Copy out all the records, word for word.

Collected data entries:
▬▬▬▬▬▬▬▬▬▬
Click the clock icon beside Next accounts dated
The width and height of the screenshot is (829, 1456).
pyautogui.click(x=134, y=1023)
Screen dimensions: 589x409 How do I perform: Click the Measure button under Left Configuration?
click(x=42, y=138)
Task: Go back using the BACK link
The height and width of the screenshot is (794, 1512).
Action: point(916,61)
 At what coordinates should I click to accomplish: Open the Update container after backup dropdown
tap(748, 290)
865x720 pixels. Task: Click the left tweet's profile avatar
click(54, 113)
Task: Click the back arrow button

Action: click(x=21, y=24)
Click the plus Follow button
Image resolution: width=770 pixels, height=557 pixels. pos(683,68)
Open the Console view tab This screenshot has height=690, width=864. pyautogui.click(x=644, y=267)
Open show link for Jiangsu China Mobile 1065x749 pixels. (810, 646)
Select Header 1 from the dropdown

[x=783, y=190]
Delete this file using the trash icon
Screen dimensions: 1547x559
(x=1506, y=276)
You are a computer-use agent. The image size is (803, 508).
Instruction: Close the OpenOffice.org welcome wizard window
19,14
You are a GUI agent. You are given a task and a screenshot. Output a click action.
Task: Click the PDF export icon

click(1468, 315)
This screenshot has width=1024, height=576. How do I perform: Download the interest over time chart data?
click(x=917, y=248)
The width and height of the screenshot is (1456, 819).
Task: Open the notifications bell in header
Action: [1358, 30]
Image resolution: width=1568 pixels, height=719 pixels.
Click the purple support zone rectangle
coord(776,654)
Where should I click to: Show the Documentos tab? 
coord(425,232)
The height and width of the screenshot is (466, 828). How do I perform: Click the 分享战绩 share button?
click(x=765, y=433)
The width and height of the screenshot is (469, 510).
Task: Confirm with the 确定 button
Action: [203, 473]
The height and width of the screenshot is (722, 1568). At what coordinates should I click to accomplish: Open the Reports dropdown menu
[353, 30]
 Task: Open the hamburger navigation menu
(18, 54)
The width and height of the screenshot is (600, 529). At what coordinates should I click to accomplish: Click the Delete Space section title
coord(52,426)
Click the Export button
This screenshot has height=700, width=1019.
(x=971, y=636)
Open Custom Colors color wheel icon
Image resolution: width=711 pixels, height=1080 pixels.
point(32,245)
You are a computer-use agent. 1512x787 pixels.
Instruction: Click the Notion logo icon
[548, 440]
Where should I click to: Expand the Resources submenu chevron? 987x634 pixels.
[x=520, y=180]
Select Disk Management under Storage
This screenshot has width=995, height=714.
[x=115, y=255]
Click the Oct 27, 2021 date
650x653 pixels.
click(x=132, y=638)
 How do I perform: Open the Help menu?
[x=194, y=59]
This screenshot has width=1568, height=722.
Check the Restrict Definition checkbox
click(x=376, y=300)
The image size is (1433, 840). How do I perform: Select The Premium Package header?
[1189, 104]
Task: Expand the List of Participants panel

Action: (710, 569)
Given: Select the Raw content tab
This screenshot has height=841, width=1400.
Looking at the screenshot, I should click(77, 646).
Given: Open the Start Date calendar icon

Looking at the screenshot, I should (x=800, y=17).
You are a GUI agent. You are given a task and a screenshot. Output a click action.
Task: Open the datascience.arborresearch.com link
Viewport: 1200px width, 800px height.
▬▬▬▬▬▬▬▬▬▬
RESULT OF THE TASK:
Click the clock icon beside Next accounts dated
The width and height of the screenshot is (829, 1456).
pyautogui.click(x=134, y=1023)
Screen dimensions: 589x409 How do I perform: Click the Measure button under Left Configuration?
click(x=42, y=138)
Task: Go back using the BACK link
The height and width of the screenshot is (794, 1512).
Action: point(916,61)
 At what coordinates should I click to accomplish: Open the Update container after backup dropdown
tap(748, 290)
865x720 pixels. Task: Click the left tweet's profile avatar
click(54, 113)
Task: Click the back arrow button

Action: click(x=21, y=24)
Click the plus Follow button
Image resolution: width=770 pixels, height=557 pixels. pos(683,68)
Open the Console view tab This screenshot has height=690, width=864. pyautogui.click(x=644, y=267)
Open show link for Jiangsu China Mobile 1065x749 pixels. (810, 646)
Select Header 1 from the dropdown

[x=783, y=190]
Delete this file using the trash icon
Screen dimensions: 1547x559
(x=1506, y=276)
You are a computer-use agent. The image size is (803, 508).
Instruction: Close the OpenOffice.org welcome wizard window
19,14
You are a GUI agent. You are given a task and a screenshot. Output a click action.
Task: Click the PDF export icon

click(1468, 315)
This screenshot has width=1024, height=576. How do I perform: Download the interest over time chart data?
click(x=917, y=248)
The width and height of the screenshot is (1456, 819).
Task: Open the notifications bell in header
Action: [1358, 30]
Image resolution: width=1568 pixels, height=719 pixels.
Click the purple support zone rectangle
coord(776,654)
Where should I click to: Show the Documentos tab? 
coord(425,232)
The height and width of the screenshot is (466, 828). How do I perform: Click the 分享战绩 share button?
click(x=765, y=433)
The width and height of the screenshot is (469, 510).
Task: Confirm with the 确定 button
Action: [203, 473]
The height and width of the screenshot is (722, 1568). At what coordinates should I click to accomplish: Open the Reports dropdown menu
[353, 30]
 Task: Open the hamburger navigation menu
(18, 54)
The width and height of the screenshot is (600, 529). At what coordinates should I click to accomplish: Click the Delete Space section title
coord(52,426)
Click the Export button
This screenshot has height=700, width=1019.
(x=971, y=636)
Open Custom Colors color wheel icon
Image resolution: width=711 pixels, height=1080 pixels.
point(32,245)
You are a computer-use agent. 1512x787 pixels.
Instruction: Click the Notion logo icon
[548, 440]
Where should I click to: Expand the Resources submenu chevron? 987x634 pixels.
[x=520, y=180]
Select Disk Management under Storage
This screenshot has width=995, height=714.
[x=115, y=255]
Click the Oct 27, 2021 date
650x653 pixels.
click(x=132, y=638)
 How do I perform: Open the Help menu?
[x=194, y=59]
This screenshot has width=1568, height=722.
Check the Restrict Definition checkbox
click(x=376, y=300)
The image size is (1433, 840). How do I perform: Select The Premium Package header?
[1189, 104]
Task: Expand the List of Participants panel

Action: (710, 569)
Given: Select the Raw content tab
This screenshot has height=841, width=1400.
Looking at the screenshot, I should click(77, 646).
Given: Open the Start Date calendar icon

Looking at the screenshot, I should (x=800, y=17).
You are a GUI agent. You are given a task and a screenshot. Output a click action.
Task: Open the datascience.arborresearch.com link
Viewport: 1200px width, 800px height.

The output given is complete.